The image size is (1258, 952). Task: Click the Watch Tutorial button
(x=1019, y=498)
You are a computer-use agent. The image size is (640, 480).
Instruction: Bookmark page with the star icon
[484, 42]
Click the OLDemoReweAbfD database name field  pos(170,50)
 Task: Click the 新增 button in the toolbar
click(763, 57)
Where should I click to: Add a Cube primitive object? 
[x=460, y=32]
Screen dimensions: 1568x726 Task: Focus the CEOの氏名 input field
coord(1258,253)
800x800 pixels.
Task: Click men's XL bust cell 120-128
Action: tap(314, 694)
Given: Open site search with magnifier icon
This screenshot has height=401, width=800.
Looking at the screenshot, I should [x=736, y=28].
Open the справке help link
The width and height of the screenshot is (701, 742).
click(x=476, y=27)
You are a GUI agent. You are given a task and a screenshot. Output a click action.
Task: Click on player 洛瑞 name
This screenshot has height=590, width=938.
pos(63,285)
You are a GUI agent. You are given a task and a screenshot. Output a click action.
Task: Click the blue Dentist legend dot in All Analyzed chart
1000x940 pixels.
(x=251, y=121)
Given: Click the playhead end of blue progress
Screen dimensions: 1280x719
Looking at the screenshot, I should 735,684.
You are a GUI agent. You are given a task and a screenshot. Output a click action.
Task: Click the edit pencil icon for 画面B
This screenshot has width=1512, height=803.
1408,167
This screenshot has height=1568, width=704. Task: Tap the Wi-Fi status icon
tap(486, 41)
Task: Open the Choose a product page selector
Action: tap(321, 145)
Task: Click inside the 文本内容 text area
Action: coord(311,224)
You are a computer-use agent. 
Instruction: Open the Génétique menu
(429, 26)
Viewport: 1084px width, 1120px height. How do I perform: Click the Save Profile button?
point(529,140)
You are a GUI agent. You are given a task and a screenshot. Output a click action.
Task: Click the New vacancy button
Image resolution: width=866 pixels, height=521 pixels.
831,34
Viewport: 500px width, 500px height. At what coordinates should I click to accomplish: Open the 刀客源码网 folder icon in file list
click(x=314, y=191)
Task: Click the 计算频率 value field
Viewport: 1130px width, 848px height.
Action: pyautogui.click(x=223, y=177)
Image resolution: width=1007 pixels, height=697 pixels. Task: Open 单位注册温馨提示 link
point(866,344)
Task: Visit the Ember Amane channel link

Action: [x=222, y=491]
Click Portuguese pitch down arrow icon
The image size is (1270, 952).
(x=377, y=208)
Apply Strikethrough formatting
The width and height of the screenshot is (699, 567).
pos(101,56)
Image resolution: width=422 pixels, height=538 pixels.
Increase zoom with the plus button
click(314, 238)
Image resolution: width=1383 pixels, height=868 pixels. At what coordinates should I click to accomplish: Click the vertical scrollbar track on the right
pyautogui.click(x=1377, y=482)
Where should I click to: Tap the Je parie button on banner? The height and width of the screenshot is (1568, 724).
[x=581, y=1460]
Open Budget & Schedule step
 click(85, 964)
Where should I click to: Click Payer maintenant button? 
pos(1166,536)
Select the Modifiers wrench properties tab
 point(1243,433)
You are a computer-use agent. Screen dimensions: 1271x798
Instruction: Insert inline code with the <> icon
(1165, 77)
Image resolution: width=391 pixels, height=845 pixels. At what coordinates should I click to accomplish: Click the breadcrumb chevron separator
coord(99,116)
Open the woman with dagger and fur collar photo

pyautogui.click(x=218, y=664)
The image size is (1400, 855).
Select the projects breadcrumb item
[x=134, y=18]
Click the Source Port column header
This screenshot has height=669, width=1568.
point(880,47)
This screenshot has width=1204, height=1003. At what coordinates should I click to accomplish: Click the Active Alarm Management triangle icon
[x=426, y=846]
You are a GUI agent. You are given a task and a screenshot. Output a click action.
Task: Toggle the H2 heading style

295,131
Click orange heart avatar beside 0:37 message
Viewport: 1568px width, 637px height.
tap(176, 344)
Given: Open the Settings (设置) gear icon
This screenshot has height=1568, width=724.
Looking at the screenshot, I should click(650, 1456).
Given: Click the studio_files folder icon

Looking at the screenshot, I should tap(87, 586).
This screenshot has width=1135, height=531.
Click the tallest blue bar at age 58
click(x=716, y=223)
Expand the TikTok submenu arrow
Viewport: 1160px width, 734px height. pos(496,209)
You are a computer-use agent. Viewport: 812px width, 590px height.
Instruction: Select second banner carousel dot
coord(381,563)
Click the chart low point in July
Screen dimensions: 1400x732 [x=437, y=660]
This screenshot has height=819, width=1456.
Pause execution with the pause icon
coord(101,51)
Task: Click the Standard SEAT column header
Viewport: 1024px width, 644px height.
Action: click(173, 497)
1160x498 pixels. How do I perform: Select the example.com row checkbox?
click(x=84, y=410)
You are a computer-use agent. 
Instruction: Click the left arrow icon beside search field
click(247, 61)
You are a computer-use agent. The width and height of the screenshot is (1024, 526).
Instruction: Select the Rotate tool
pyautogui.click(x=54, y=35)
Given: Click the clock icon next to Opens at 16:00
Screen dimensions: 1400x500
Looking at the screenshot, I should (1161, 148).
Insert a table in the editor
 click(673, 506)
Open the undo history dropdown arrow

==========

Copy the rows above exactly, everything from the line containing "Given: Open site search with magnifier icon" down to the line containing "(x=251, y=121)", with both of those lines included.

Given: Open site search with magnifier icon
This screenshot has height=401, width=800.
Looking at the screenshot, I should [x=736, y=28].
Open the справке help link
The width and height of the screenshot is (701, 742).
click(x=476, y=27)
You are a GUI agent. You are given a task and a screenshot. Output a click action.
Task: Click on player 洛瑞 name
This screenshot has height=590, width=938.
pos(63,285)
You are a GUI agent. You are given a task and a screenshot. Output a click action.
Task: Click the blue Dentist legend dot in All Analyzed chart
1000x940 pixels.
(x=251, y=121)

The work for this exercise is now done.